Panduan Wisata ke Balikpapan

Balikpapan, kota pelabuhan yang terletak di bagian timur pulau Kalimantan (Borneo), Indonesia, selain dikenal sebagai kota minyak, juga merupakan kota penghasil kayu dan industri pertambangan lainnya. Kota ini dikenal sebagai kota yang bersih, tenang, dan aman. Balikpapan juga memiliki potensi pariwisata yang menarik untuk dikunjungi.


Kurang dari 2,5 jam penerbangan dari: Bali, Jakarta, Surabaya
* lama penerbangan langsung dengan pesawat jet


Dibandingkan kota-kota besar lain di Indonesia, Balikpapan memiliki sejarah yang “relatif baru”. Sebelum penggalian minyak pertama kali dilakukan pada 10 Februari 1897, Balikpapan hanya merupakan desa nelayan kecil. Namun sejak 1897, industri minyak bumi berkembang dan meningkatkan perekenomian Balikpapan. Industri perminyakan di kota ini terkena dampak dari Perang Dunia Kedua saat tentara sekutu membom Balikpapan. Baru setelah rekonstruksi pada tahun 1950 dijalankan, industri perminyakan pun mulai tumbuh kembali di kota ini. Saat ini kemajuan Balikpapan tetap tak lepas dari industri perminyakan dan industri terkait lainnya.

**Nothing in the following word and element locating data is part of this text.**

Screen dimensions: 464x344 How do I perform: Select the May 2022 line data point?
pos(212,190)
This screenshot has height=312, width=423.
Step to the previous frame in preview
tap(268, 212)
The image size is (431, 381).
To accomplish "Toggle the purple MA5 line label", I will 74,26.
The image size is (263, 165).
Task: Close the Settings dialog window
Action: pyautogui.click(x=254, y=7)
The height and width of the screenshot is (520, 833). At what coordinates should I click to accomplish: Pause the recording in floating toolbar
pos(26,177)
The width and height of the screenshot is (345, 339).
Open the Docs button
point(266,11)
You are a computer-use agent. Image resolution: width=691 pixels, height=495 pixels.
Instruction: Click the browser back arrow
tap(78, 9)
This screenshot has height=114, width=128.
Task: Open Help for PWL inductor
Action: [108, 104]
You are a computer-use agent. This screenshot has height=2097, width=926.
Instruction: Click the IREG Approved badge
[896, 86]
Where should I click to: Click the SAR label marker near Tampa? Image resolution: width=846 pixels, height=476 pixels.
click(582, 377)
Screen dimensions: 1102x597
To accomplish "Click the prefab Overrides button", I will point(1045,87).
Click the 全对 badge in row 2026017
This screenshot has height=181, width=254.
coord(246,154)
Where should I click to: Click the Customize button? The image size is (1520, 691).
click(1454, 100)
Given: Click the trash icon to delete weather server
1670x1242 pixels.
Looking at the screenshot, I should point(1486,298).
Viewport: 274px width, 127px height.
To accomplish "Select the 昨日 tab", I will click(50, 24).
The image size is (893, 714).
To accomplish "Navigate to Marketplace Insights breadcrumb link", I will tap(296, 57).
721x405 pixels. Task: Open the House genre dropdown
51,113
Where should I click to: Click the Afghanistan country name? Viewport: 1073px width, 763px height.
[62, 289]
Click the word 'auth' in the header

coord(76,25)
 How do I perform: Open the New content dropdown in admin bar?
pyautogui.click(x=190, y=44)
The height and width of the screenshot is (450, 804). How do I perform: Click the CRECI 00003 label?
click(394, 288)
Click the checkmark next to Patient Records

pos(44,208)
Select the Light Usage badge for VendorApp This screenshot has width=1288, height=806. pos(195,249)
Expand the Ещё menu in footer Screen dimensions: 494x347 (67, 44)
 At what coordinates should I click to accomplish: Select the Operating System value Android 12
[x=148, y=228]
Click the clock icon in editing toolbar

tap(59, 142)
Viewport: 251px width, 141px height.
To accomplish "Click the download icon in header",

...kota yang hijau, hutan konservasi, beragam aktivitas perairan...


Balikpapan bagaimanapun juga tidak semata-mata tentang minyak bumi saja! Jika Anda tertarik dengan ekowisata, Anda dapat menjelajahi hutan konservasi yang luas nan hijau, di mana hewan yang dilindungi, seperti Beruang Madu (yang merupakan maskot Balikpapan), Bekantan (monyet berhidung panjang) dan Orang Utan dapat dilihat. Baca di halaman hutan “Wain River”, hutan mangrove Margo Mulyo, dan hutan Karang Joang untuk informasi lebih lanjut.

Jika ketenangan di pantai pasir putih dengan air yang berkilau merupakan yang Anda cari, pantai Balikpapan mungkin adalah tempat yang tepat untuk Anda. Pantai Manggar Segar Sari adalah salah satu pantai populer bagi warga lokal dan layak dikunjungi (terletak sekitar 22 kilometer dari pusat kota).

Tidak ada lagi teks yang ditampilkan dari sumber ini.